# Data excerpts
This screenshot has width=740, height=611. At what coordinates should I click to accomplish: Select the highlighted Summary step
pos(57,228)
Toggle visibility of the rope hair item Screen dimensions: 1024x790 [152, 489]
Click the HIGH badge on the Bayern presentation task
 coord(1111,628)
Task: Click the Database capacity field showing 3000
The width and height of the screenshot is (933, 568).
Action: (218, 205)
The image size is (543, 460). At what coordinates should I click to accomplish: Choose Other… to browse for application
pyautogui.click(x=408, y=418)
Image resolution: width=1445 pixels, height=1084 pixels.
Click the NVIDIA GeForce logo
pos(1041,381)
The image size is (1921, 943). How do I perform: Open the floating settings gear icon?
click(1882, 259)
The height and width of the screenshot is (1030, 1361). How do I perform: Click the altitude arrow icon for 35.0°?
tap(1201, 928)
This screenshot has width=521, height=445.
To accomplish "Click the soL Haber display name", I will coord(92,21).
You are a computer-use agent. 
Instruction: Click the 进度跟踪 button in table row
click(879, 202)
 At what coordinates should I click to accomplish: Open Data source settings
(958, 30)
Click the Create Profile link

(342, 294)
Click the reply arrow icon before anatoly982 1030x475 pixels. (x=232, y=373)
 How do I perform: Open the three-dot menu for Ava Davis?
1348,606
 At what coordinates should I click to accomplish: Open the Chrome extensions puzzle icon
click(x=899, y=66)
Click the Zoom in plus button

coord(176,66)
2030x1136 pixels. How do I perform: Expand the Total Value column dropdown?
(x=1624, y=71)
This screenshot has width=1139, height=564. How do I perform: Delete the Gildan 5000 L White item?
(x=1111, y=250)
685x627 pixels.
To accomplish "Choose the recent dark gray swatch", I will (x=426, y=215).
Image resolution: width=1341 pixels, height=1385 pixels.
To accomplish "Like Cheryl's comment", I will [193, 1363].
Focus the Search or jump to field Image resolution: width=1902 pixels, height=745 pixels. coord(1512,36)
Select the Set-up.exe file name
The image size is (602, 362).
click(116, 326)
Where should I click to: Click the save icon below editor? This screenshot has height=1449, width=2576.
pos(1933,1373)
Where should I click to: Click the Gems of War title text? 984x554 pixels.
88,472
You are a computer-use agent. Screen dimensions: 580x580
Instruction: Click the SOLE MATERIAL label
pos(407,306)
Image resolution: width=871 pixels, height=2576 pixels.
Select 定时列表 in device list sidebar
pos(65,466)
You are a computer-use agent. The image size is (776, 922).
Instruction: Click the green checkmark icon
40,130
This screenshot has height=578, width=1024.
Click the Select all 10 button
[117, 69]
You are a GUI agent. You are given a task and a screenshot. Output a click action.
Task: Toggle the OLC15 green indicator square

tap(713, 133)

# Requirement
Update the records above by changing every occurrence of "icon" to "symbol" and leaving everything else as it is.

# Solution
This screenshot has width=740, height=611. At what coordinates should I click to accomplish: Select the highlighted Summary step
pos(57,228)
Toggle visibility of the rope hair item Screen dimensions: 1024x790 [152, 489]
Click the HIGH badge on the Bayern presentation task
 coord(1111,628)
Task: Click the Database capacity field showing 3000
The width and height of the screenshot is (933, 568).
Action: (218, 205)
The image size is (543, 460). At what coordinates should I click to accomplish: Choose Other… to browse for application
pyautogui.click(x=408, y=418)
Image resolution: width=1445 pixels, height=1084 pixels.
Click the NVIDIA GeForce logo
pos(1041,381)
The image size is (1921, 943). How do I perform: Open the floating settings gear symbol?
click(1882, 259)
The height and width of the screenshot is (1030, 1361). How do I perform: Click the altitude arrow symbol for 35.0°?
tap(1201, 928)
This screenshot has width=521, height=445.
To accomplish "Click the soL Haber display name", I will coord(92,21).
You are a computer-use agent. 
Instruction: Click the 进度跟踪 button in table row
click(879, 202)
 At what coordinates should I click to accomplish: Open Data source settings
(958, 30)
Click the Create Profile link

(342, 294)
Click the reply arrow symbol before anatoly982 1030x475 pixels. (x=232, y=373)
 How do I perform: Open the three-dot menu for Ava Davis?
1348,606
 At what coordinates should I click to accomplish: Open the Chrome extensions puzzle symbol
click(x=899, y=66)
Click the Zoom in plus button

coord(176,66)
2030x1136 pixels. How do I perform: Expand the Total Value column dropdown?
(x=1624, y=71)
This screenshot has width=1139, height=564. How do I perform: Delete the Gildan 5000 L White item?
(x=1111, y=250)
685x627 pixels.
To accomplish "Choose the recent dark gray swatch", I will (x=426, y=215).
Image resolution: width=1341 pixels, height=1385 pixels.
To accomplish "Like Cheryl's comment", I will [193, 1363].
Focus the Search or jump to field Image resolution: width=1902 pixels, height=745 pixels. coord(1512,36)
Select the Set-up.exe file name
The image size is (602, 362).
click(116, 326)
Where should I click to: Click the save symbol below editor? This screenshot has height=1449, width=2576.
pos(1933,1373)
Where should I click to: Click the Gems of War title text? 984x554 pixels.
88,472
You are a computer-use agent. Screen dimensions: 580x580
Instruction: Click the SOLE MATERIAL label
pos(407,306)
Image resolution: width=871 pixels, height=2576 pixels.
Select 定时列表 in device list sidebar
pos(65,466)
You are a computer-use agent. The image size is (776, 922).
Instruction: Click the green checkmark symbol
40,130
This screenshot has height=578, width=1024.
Click the Select all 10 button
[117, 69]
You are a GUI agent. You are given a task and a screenshot. Output a click action.
Task: Toggle the OLC15 green indicator square

tap(713, 133)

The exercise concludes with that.